> _Work instruction_:
Below are some records. Quote exactly the lines from the one that contains "Click the Folder" through the last, both included, and leave out the pictures.

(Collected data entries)
◆ ◆ ◆
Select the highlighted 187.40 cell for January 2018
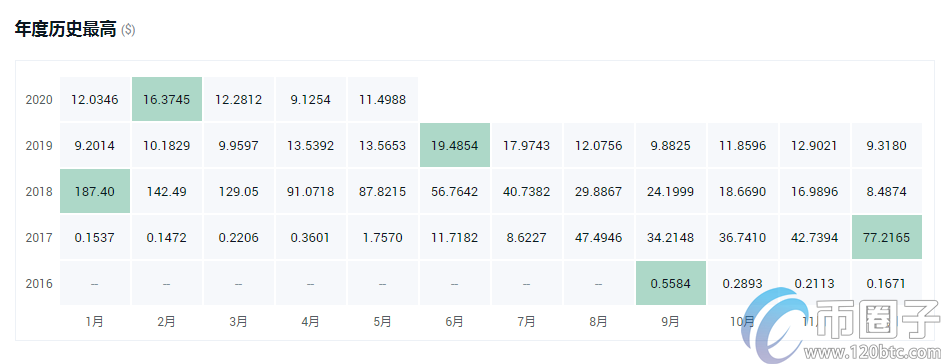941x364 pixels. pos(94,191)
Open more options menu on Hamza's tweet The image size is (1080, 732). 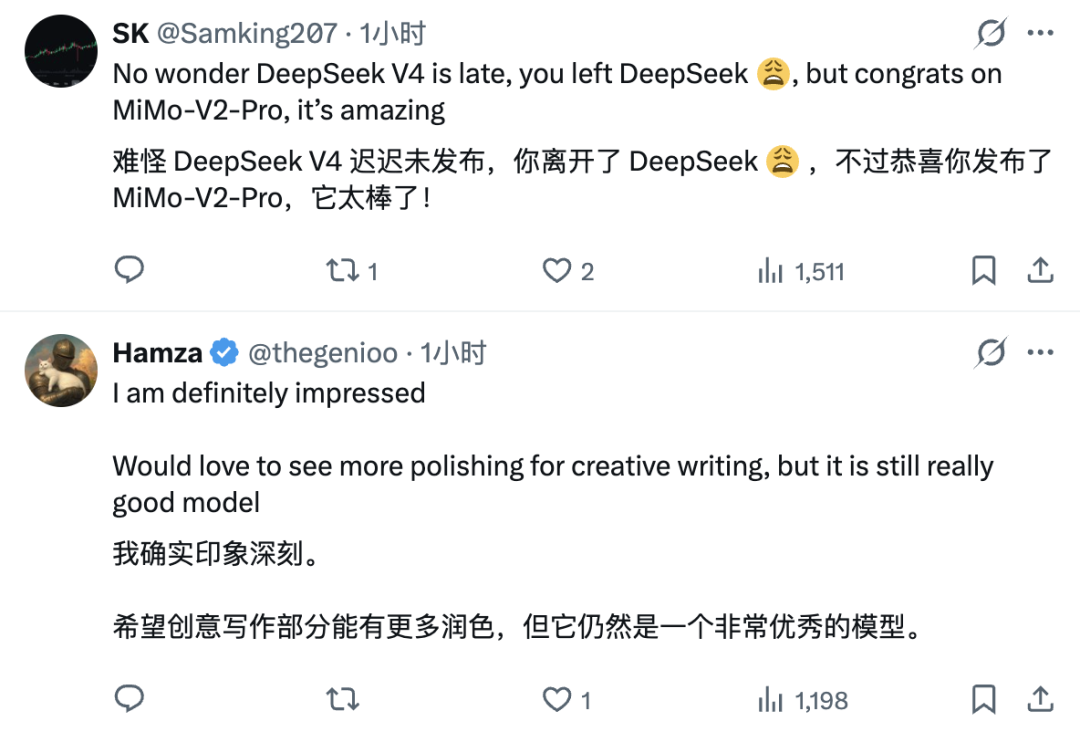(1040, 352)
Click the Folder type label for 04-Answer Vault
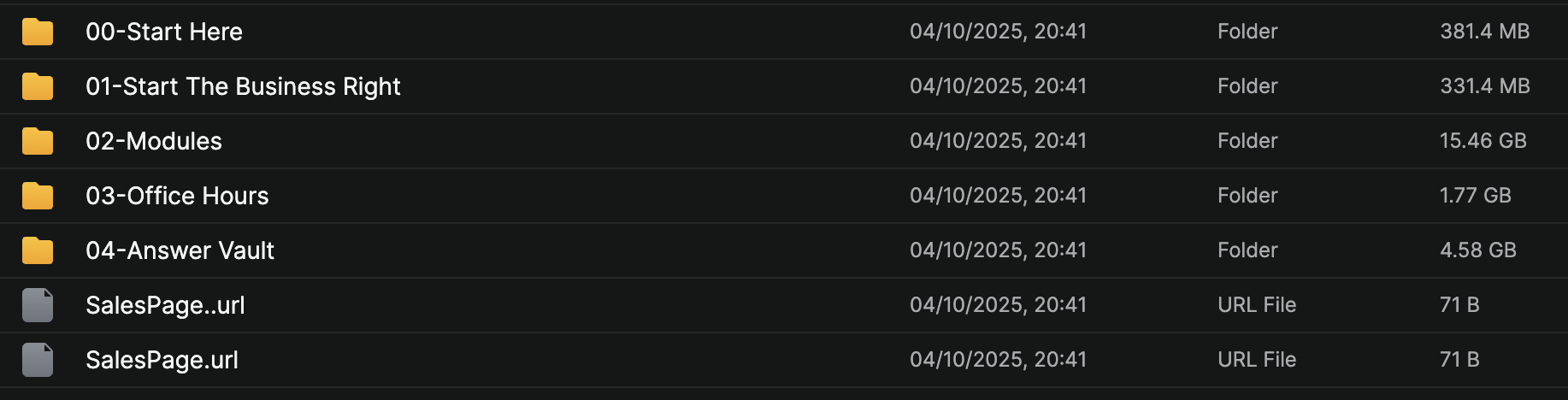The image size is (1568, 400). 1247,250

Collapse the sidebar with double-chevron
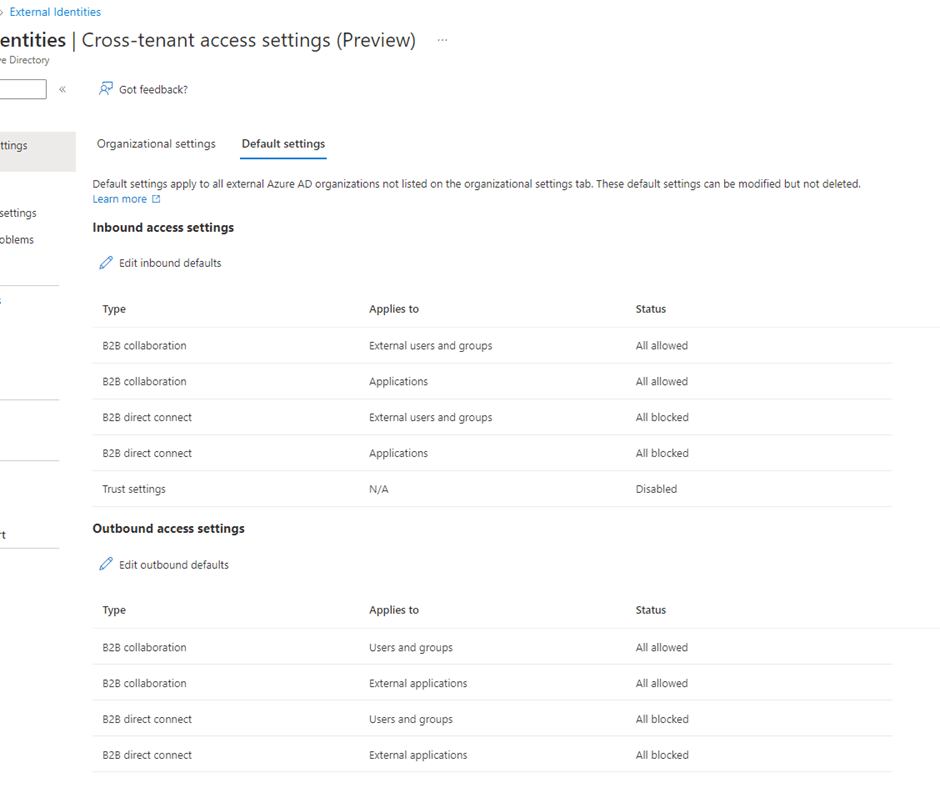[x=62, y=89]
◆ ◆ ◆
> _Response_:
Click the Folder type label for 04-Answer Vault
The image size is (1568, 400). 1247,250

Collapse the sidebar with double-chevron
[x=62, y=89]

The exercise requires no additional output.